Simpson charges a set fee, geared to the circumstances of the employee coming to town. If the person is single, the fee is $2,700. For a couple, it’s $3,100. A family of any size is $4,800.
Employers pay the fee, and some have contracted with Simpson to include her services in their job description and pitch to out-of-town prospects. She is still fine-tuning the process, but in general she works with her clients for 30 to 90 days. During that time, she does everything from help find a home, line up healthcare options for people and pets, track down daycare service, find social clubs and volunteer opportunities, provide school info and take people on tours of the city.
She might take the teenagers out to check out some of what London can offer them. She might have lunch with a spouse to help figure out what his or her life will look like after the family makes the move.
To make everything happen, Simpson relies on her informal network of friends and associates, along with a more formal group of partners. Among them: the Realty Firm, Harrison Carter Group leasing, #LdnEnt, Downtown London, Forest City Sport & Social Club, and Life Made Easier, a daily task concierge service.
In addition to her primary settlement package, Simpson offers an after-care program for the weeks and months after an employee arrives. “I touch base and see how they’re doing, see what I can do to help them settle into the city more easily. Many times, issues and questions don’t arise until several months later.”
Simpson also reports back to employers about how their new employee is doing. “I keep private issues private, but in general I let employers know how things are going with progress reports.”
For some like Frank Barretto reports like that could mean the difference between success and failure with a new key employee. “I want to know how things are going, but I also like having Jodi there as someone a new person can talk to comfortably. Respecting people’s privacy, she can advise us if there’s an issue we need to address.”
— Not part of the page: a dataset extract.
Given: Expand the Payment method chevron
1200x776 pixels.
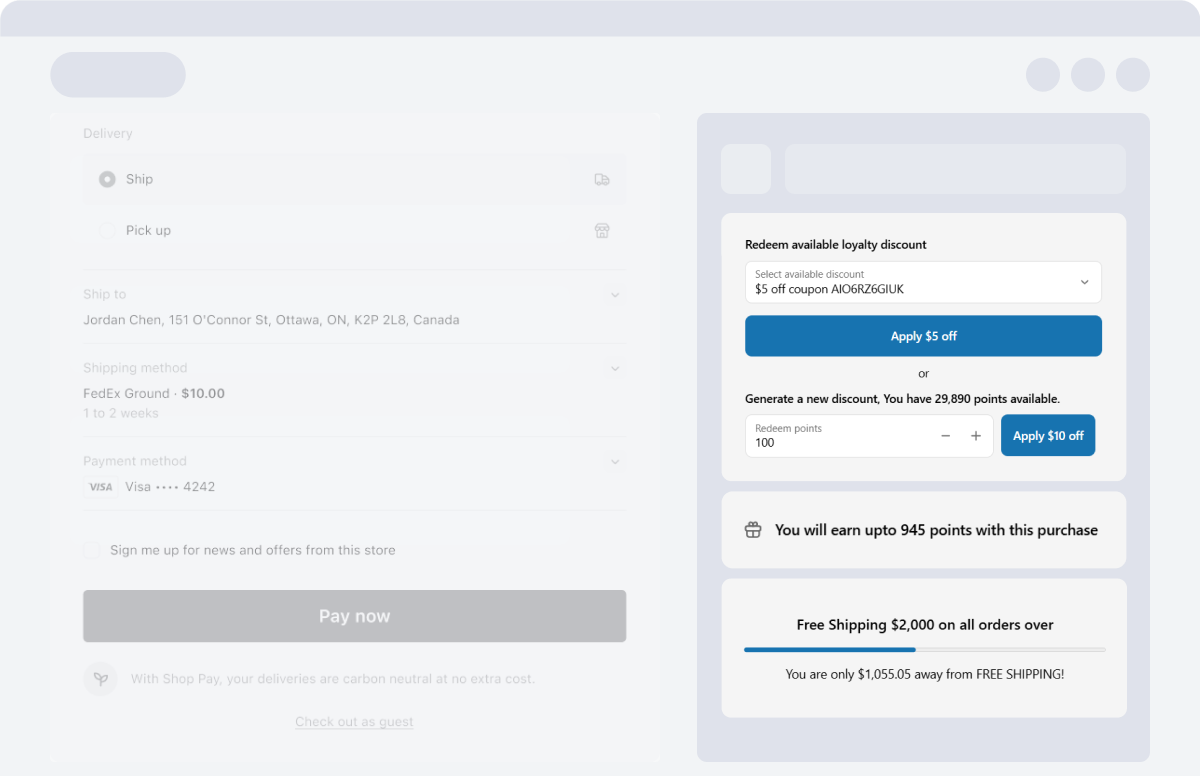Looking at the screenshot, I should tap(615, 462).
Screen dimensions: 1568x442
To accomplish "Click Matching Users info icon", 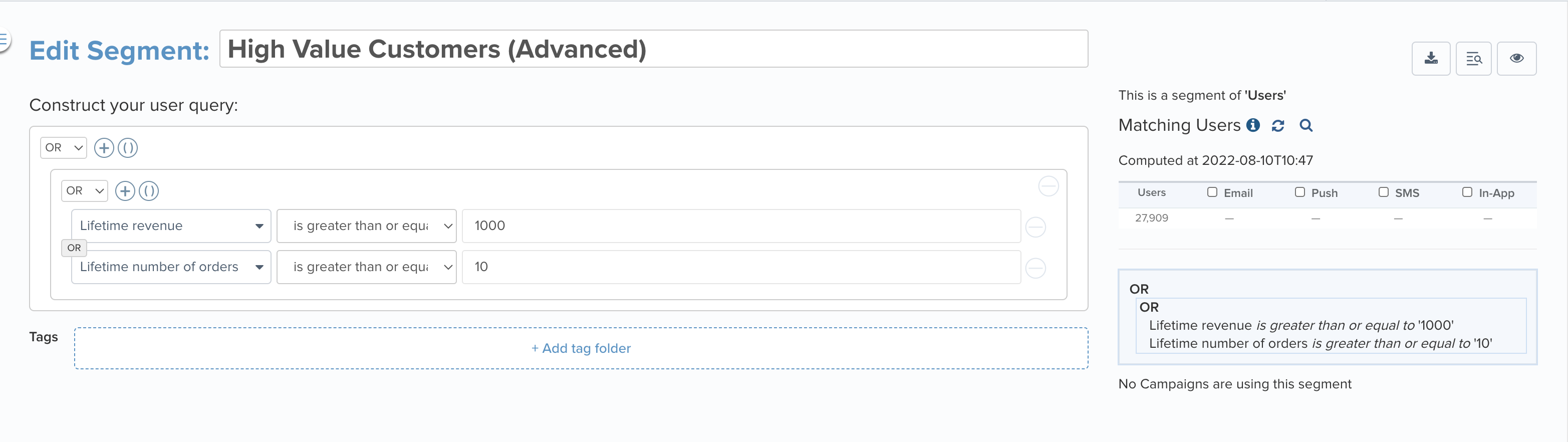I will [x=1253, y=125].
Simpson is happy to take on that role, but warns, “I can’t fix dysfunction in an organization. This works because an employer recognizes the value I add and wants to support a new employee and his or her family. I can’t be a band-aid if there are no other supports in place at the office.”
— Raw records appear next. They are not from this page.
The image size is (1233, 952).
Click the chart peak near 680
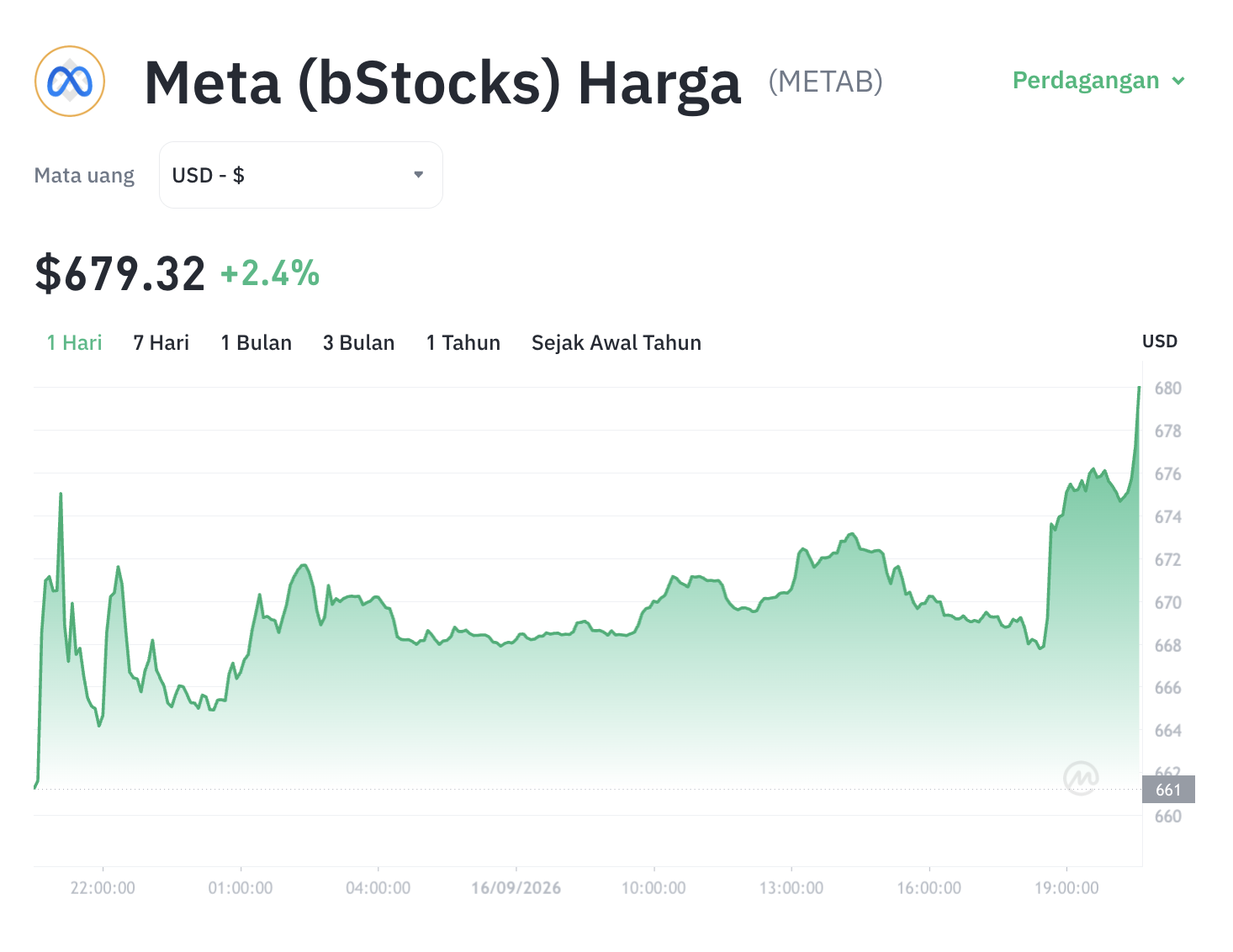(1139, 388)
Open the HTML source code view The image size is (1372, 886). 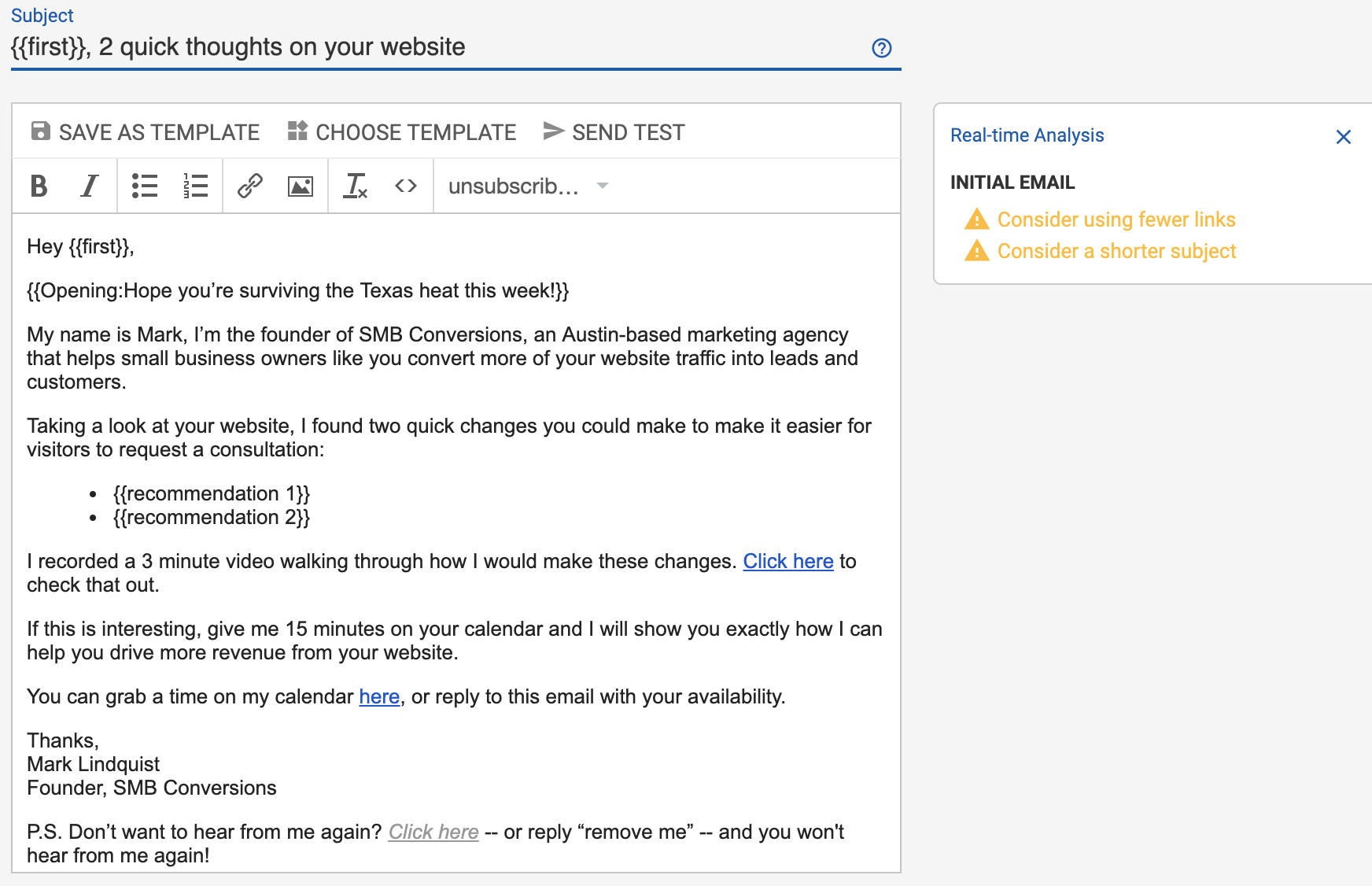[x=406, y=186]
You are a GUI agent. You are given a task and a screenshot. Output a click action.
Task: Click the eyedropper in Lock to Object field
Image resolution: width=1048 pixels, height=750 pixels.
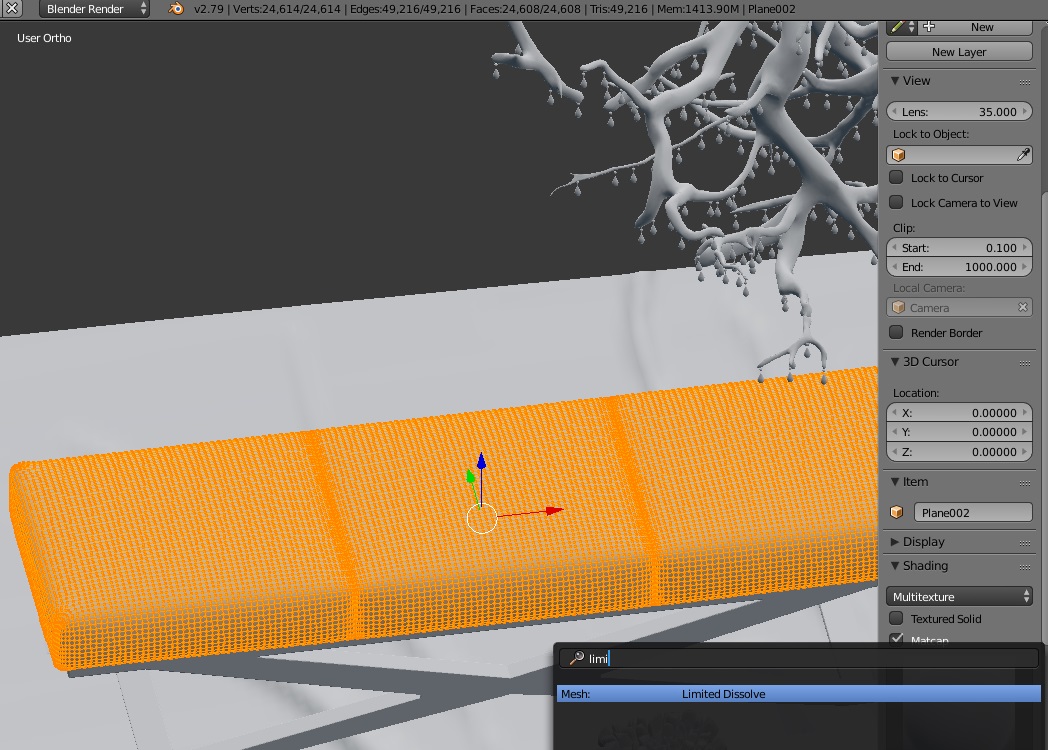coord(1021,154)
Three months into her new venture, Simpson is meeting with executives all over the city. She focused initially on the tech sector, but has received calls from managers in other sectors too. They’re all looking for a solution to the ongoing challenge of finding and retaining talent.
If Simpson’s dream comes true, CityMatch will play a role in keeping people in London and building a stronger, more vibrant community. That’s what really gets her excited. And that excitement is the reason businesses are keen to get her working for them.